Chemistry Nobel awarded for developing new category of 'green' catalysts
Stockholm, Oct 6 : Scientists at a German and US institutes were on Wednesday awarded the Nobel Prize in Chemistry 2021 for developing an ingenious tool that revolutionised construction of molecules.
The Royal Swedish Academy of Sciences awarded Benjamin List from Max-Planck-Institut fur Kohlenforschung (Max Planck Institute for Coal Research), Mulheim an der Ruhr, Germany and British-born David W C MacMillan of Princeton University, "for the development of asymmetric organocatalysis", said a statement.
List and MacMillan developed a precise new tool for molecular construction called organocatalysis.
Many research areas and industries are dependent on chemists' ability to construct molecules that can form elastic and durable materials, store energy in batteries or inhibit the progression of diseases.
This work requires catalysts, which are substances that control and accelerate chemical reactions, without participating in the reaction.
The laureates findinsg "had a great impact on pharmaceutical research, and has made chemistry greener," the statement said.
While catalysts are fundamental tools for chemists, researchers long believed that there were, in principle, just two types of catalysts available: metals and enzymes.
But, in 2000, List and MacMillan, independent of each other, developed a third type of catalysis called asymmetric organocatalysis, building upon small organic molecules.
"This concept for catalysis is as simple as it is ingenious, and the fact is that many people have wondered why we didn't think of it earlier," said Johan Aqvist, who is chair of the Nobel Committee for Chemistry.

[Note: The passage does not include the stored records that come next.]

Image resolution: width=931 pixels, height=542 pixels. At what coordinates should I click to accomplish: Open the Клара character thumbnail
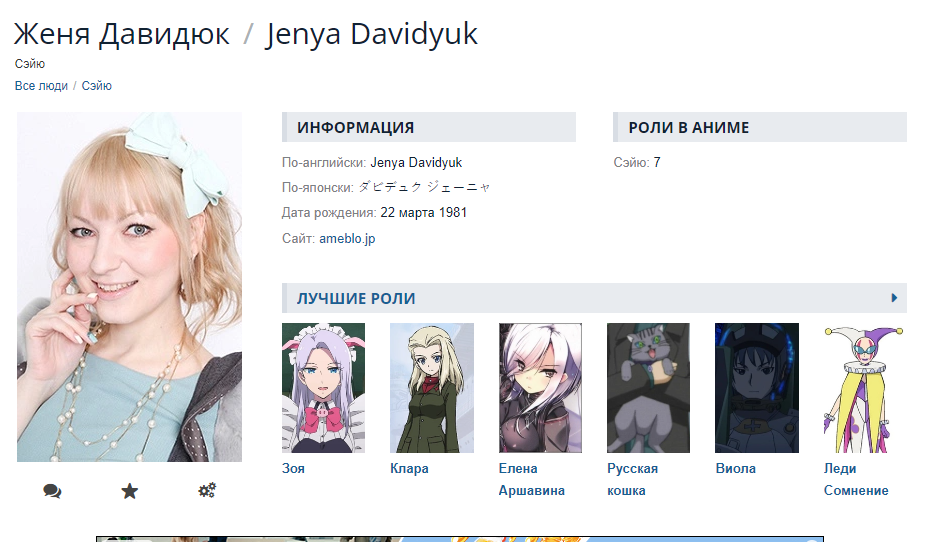(x=431, y=387)
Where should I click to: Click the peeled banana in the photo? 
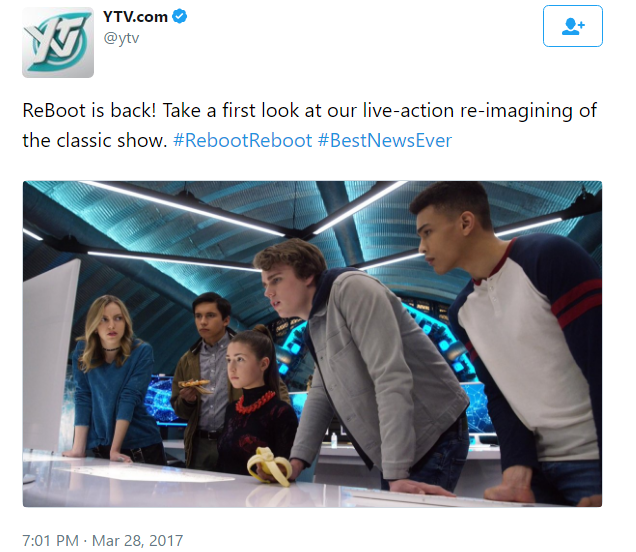[x=269, y=466]
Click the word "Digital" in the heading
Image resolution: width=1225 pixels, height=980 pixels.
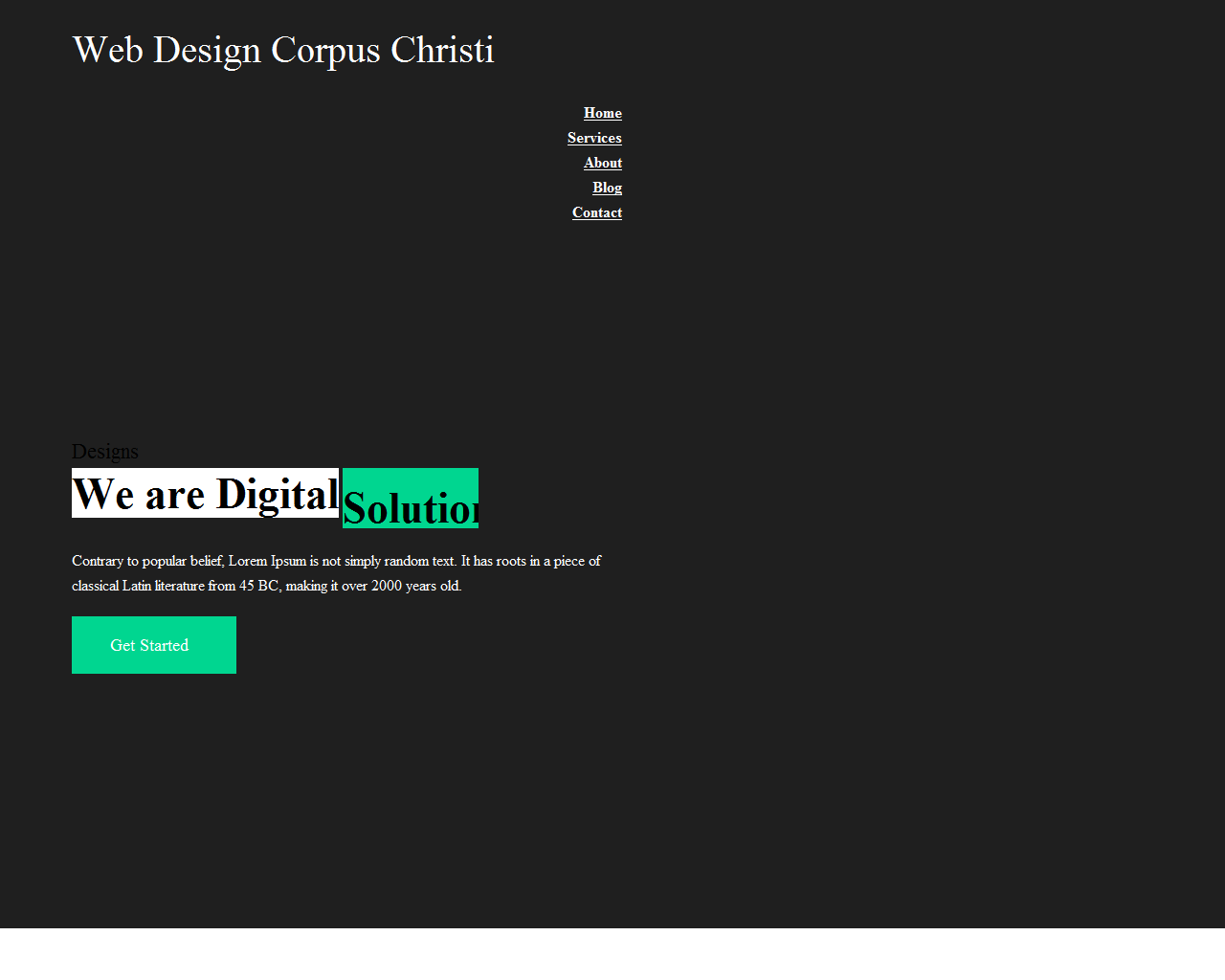[277, 494]
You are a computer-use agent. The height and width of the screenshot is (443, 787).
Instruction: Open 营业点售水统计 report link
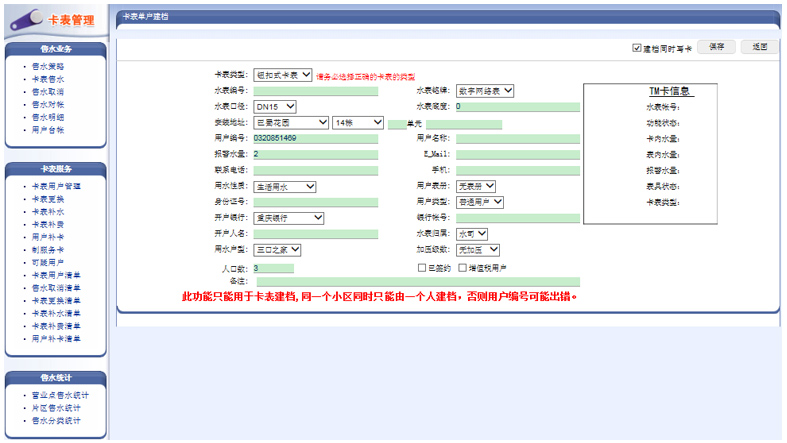59,395
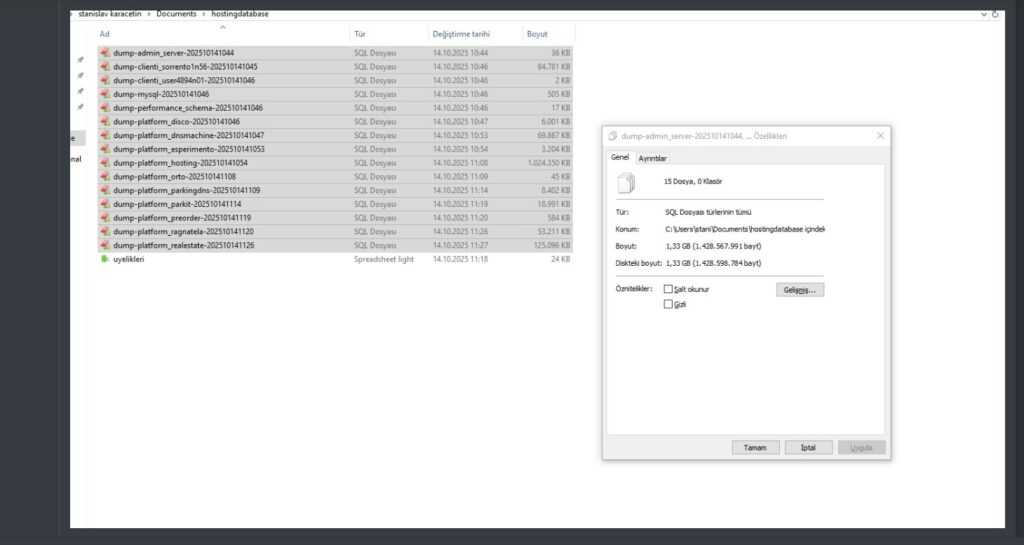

Organic catalysts have a stable framework of carbon atoms, to which more active chemical groups can attach. These often contain common elements such as oxygen, nitrogen, sulphur, or phosphorus. This means that these catalysts are both environmentally friendly and cheap to produce.
"Organocatalysis has developed at an astounding speed since 2000. List and MacMillan remain leaders in the field, and have shown that organic catalysts can be used to drive multitudes of chemical reactions," the statement said.
"Using these reactions, researchers can now more efficiently construct anything from new pharmaceuticals to molecules that can capture light in solar cells," it added.